The factory’s longevity might be attributed to its ability to adapt and change with the times. In 1860, under the leadership of Ivan’s descendent Yakov Labzin and his assistant Vasily Gryaznov, the factory adopted modern methods of production, printing patterns onto the shawls. In 1869, Vasily Gryaznov died and until the October Revolution the factory was run by descendents of both the Labzin and Gryaznov families. By the beginning of the 20th century, Pavlovsky Posad was the largest producer of shawls and silk kerchiefs in Russia. After the 1917 October Revolution, the factory was nationalized. During World War II, the factory kept working, but instead of making printed shawls, it produced fabrics for the Red Army. Life during the war years was difficult, but the factory’s biggest challenge was yet to come.

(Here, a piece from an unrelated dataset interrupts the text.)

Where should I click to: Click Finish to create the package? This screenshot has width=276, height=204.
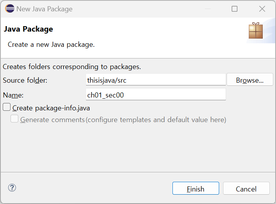coord(195,188)
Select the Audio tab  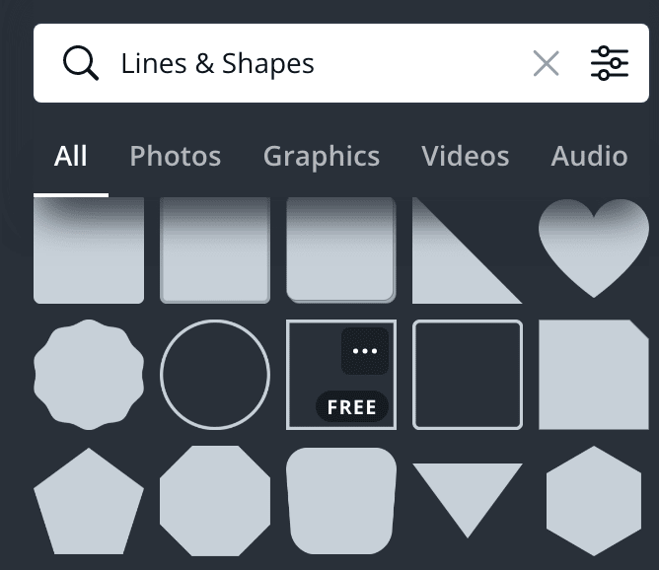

- 56 miles: distance between Pavlovsky Posad and Moscow
- 60,000 people: Pavlovsky Posad’s population
- 10 hectares: territory belonging to the factory
- 100 percent: the factory’s private capital
- 600 employees (Before the October Revolution of 1917, there were 4,500 employees, and 2,500 during the Soviet era)
“In Soviet times, we had no competition, but in the current market economy conditions, including competition from cheaper alternatives from Eastern Europe, we had to introduce some alterations and gradually upgrade the production, largely thanks to the state support and subsidies for the craft industry. Now we use Italian-made lines of printing machines,” said Deputy Director Vyacheslav Dolgov. “Our enterprise has a complete production cycle, except for sheep breeding.” At present, the Pavlovsky Posad shawl factory is the only textile factory in Russia that produces both the fabrics it works with and the end product.
- 1,000,000: the total number of shawls and kerchiefs produced annually (20,000,000 shawls and kerchiefs were produced in the Soviet era)
- Designers create new models every two months
- 80 percent of all sales are concentrated in Russia, 10 percent in Turkmenistan and 10 percent in other countries, including Europe.
Dolgov notes one other way the factory has embraced modernity: “We sell our products through our Internet site as well: over 200,000 people used this option to buy our shawls. There is a forum on the site, which enabled appearance of virtual communities of shawl fans: women of different ages, who constantly buy shawls, exchange the latest news and give us advice. We are especially happy to see young girls wearing our shawls. It means that we managed to conquer the prejudice that shawls are made solely for elderly women,” he said.
Pavlovsky Posad shawls are always visible on Russian Orthodox women on their way to church, and not just because they are attractive. Vasily Gryaznov is actually an Orthodox saint.
“Vasily Gryaznov was not only a forward-looking manufacturer, but also a very charitable person,” said Dolgov. “The decision on his canonization was taken before the 1917 October Revolution but implemented only in 1999, 130 years after his death. Although the enterprise is secular, protection of this great person is felt till now. Probably, it is his presence to be thanked for the fact that our products are sold well in the Orthodox world, transmitting a magic aura of our factory to Orthodox women through our shawls.”